A main finding of this study indicated greater treatment protocol adherence in the arm of the trial that received the highest protocol training and more detailed treatment resources (including manualised treatment plans and within treatment session reporting). This suggests that greater detail in a treatment protocol coupled with increased training may result in increased protocol adherence. We hope that future studies will incorporate fidelity treatment processes similar to those outlined to build robust reporting systems for aphasia research to increase and improve reporting of treatment fidelity. The detailed level of treatment reporting is not exclusive to randomised controlled trials and should be reflected in all treatment research with this population. The critical nature of full treatment fidelity reporting when interpreting evidence highlights the importance of this level of detailed planning in aphasia research. The importance of explicit reporting of the theoretical rationale and the potential active ingredients as part of the study design is stressed here as the first step to measuring treatment fidelity. This will promote identification and subsequent measurement of hypothesised therapeutic elements, enabling their examination when assessing the fidelity of the study treatment being evaluated. Exploring ways to conceptualise and measure treatment enactment is an area of need in future research.
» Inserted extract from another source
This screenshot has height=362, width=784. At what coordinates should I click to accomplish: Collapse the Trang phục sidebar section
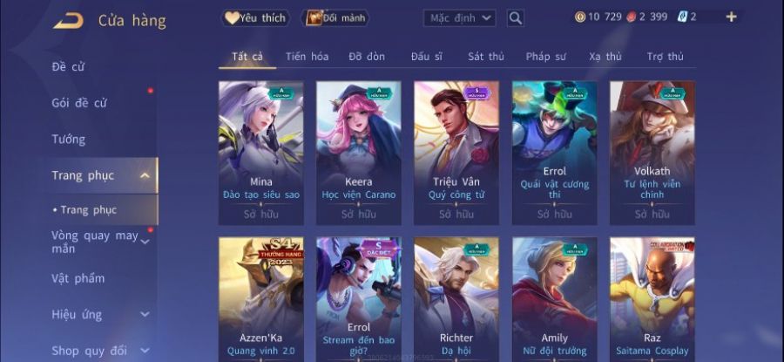(x=145, y=175)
Investigating the measurement of trained-skills carryover to naturalistic settings presents a significant challenge to aphasia intervention design and evaluation and inches us forward in the measurement of treatment efficacy.

Conclusion

We devoted substantial financial, logistical and intellectual resources to treatment fidelity, heeding comments from the BCC. The overall value of the detailed fidelity reporting in this clinical trial allows for strengthened interpretation of the ‘null’ VERSE trial results, in that, the early aphasia recovery does not appear to be enhanced by an intensive therapy regimen. Further research is urgently required to determine dose-related responses to treatment in early recovery. Commencing aphasia effectiveness research with a detailed treatment fidelity plan and reporting structure is essential. Vigilant monitoring and reporting of all intervention components will only enhance the aphasia research discovery pipeline [24].